- _To do_:
1. From the passage on rib-gliding reptiles, list every proper name of a person, an animal genus, an institution, or a city.
2. Resume the passage on rib-gliding reptiles, starting right after its last sentence.

- _Document text_:
§
Both Mecistotrachelos and Icarosaurus glided on membranous wings supported by elongated ribs that could be spread laterally, but the two species had some key differences in the shape and curvature of their gliding structures. When Icarosaurus spread its ribs, the shape of the bones dictated a concave lower surface. The wings thus had a fixed curvature, or camber, in the language of aeronautics. Because of this, its aerial maneuvers were probably less controlled and less subtle than those of Mecistotrachelos. In contrast, Mecistotrachelos's ribs are straight in the portions farther away from the backbone, and the animal could have changed camber with muscles that moved the first rib on each side up or down.

A puzzling question is how—or whether—rib-gliders like Mecistotrachelos were able to breathe while gliding. Because the ribs had to remain outstretched to provide lift, they could not have moved much to pump air in and out of the lungs. Fraser guesses that Mecistotrachelos probably held its breath while in flight. Although the species is too primitive to be considered a lizard, he says, it is important to realize that "most lizards today do not breathe while they locomote—or at least there is very inefficient breathing going on—due to Carrier's constraint."

Carrier's constraint is named for David R. Carrier at the University of Utah in Salt Lake City, who observed that the typical sprawling gait of a lizard restricts the animal's ability to breathe while running or walking. As it moves, a lizard bends its body first to one side to take a step with one front leg and the opposite hind leg simultaneously. Then the animal bends its body the other way to take the next step. The lung on the bent side of the body is compressed, which squeezes the air into the opposite lung, and the next step reverses the process. Used air is shunted back and forth, and the creature never gets a chance to take a new breath. Carrier's constraint explains why these reptiles tend to have much less stamina than similar-sized mammals: Lizards simply run out of oxygen to fuel their muscles. Most are limited to short bursts of muscle-powered movement before they go into oxygen debt and must rest. By contrast, Fraser notes, "we don't think these gliders propelled themselves through the air by wiggling back and forth as if they were walking."
§
- _Given data_:
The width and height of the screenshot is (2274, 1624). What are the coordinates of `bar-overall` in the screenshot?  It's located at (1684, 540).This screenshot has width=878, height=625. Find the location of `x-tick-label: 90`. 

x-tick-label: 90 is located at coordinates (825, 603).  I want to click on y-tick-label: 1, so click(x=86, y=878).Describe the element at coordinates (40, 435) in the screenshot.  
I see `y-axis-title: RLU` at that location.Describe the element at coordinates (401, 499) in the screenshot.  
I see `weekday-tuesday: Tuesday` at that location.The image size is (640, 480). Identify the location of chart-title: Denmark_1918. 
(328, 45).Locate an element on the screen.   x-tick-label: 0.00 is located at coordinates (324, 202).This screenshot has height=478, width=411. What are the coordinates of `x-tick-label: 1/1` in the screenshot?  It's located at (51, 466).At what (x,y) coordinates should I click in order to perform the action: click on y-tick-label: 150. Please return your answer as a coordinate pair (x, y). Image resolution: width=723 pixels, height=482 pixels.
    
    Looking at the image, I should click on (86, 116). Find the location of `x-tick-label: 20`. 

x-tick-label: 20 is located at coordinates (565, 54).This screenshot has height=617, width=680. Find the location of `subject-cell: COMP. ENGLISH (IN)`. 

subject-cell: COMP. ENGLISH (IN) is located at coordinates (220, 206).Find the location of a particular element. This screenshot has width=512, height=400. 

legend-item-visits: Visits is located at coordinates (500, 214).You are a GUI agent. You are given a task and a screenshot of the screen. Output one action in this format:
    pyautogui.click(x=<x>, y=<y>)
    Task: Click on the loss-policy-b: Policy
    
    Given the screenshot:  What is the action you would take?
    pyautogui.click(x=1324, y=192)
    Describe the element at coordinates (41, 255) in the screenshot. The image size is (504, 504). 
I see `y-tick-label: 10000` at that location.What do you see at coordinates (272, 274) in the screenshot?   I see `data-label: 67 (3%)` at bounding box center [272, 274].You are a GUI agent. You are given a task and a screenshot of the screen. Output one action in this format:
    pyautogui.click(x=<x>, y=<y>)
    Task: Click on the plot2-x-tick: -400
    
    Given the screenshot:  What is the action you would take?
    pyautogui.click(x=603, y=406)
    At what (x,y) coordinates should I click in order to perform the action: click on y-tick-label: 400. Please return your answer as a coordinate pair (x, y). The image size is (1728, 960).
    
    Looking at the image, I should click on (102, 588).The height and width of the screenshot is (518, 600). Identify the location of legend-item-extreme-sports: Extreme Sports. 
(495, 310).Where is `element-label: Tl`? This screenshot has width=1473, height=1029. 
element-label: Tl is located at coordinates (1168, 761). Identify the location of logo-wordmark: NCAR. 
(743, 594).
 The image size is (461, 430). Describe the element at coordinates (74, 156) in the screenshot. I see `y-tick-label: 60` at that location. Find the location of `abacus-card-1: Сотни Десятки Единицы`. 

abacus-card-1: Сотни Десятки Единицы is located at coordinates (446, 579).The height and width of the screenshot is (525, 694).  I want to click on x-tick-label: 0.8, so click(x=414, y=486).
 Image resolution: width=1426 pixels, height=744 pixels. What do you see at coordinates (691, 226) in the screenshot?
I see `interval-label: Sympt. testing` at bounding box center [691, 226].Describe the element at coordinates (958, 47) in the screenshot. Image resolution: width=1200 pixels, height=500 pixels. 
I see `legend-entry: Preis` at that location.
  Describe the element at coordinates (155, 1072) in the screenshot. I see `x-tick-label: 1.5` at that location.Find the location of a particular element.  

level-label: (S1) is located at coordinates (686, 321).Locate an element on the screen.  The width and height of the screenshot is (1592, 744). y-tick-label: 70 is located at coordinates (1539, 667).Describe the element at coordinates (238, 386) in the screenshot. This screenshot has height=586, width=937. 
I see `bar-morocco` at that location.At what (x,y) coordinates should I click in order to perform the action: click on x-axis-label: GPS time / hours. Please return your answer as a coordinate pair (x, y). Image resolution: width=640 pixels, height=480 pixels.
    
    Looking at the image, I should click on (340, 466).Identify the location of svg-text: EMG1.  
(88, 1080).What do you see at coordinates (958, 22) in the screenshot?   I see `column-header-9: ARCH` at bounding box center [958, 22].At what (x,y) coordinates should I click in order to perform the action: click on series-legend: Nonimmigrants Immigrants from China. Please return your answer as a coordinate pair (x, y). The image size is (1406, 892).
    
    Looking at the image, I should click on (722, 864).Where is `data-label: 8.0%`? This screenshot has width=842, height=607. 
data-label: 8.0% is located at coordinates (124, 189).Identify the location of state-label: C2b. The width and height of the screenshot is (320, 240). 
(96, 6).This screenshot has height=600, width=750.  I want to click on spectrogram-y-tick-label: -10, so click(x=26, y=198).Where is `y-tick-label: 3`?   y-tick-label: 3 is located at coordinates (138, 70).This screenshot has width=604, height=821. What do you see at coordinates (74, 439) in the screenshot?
§
- _Solved problems_:
1. Mecistotrachelos, Icarosaurus, Fraser, David R. Carrier, University of Utah, Salt Lake City

2.
Some lizards take in oxygen while they are moving by gulping air into their mouths and throat sacs, a mechanism called gular pumping, and Mecistotrachelos might have done the same. It would not have needed as much oxygen while gliding as creatures require when running or walking. Fraser admits, "I am not sure how this animal with its very narrow thorax would have breathed even when the ribs were not in use for gliding." 

Basic questions about the biology of these animals and the mechanics of rib-gliding remain mysterious. Apparently, this bizarre adaptation evolved twice, once in Icarosaurus and once in the unrelated Mecistotrachelos. Hind-leg gliding evolved independently in the Sharovipteryx lineage. Who would have expected gliding to be so prevalent in the Triassic? Who would have thought there were so many ways to evolve gliding anatomy?

This beautiful species represents a deliciously new kind of animal. In my years as a student of past life on Earth, I have come to believe that evolution, viewed over the span of eons, is more innovative than the most inspired human designer. Again and again, the record of the past has revealed extraordinary creatures and startling adaptations to ecological pressures no one envisioned. In this case, human cleverness, itself a product of evolution, has built a machine that parts the curtains of time and stone to show us a wonder-full, otherwise invisible, being.


  • Dyke, G. J., R. L. Nudds and J. M. V. Rayner. 2006. Flight of Sharovipteryx: the world's first delta-winged glider. Journal of Evolutionary Biology 19:1040-1043.
  • Fraser, N. C., P. E. Olden, A. C. Dooley and T. R. Ryan. 2007. A new gliding tetrapod (Diapsida: Archosauromorpha) from the Upper Triassic (Carnian) of Virginia. Journal of Vertebrate Paleontology 27:261-265.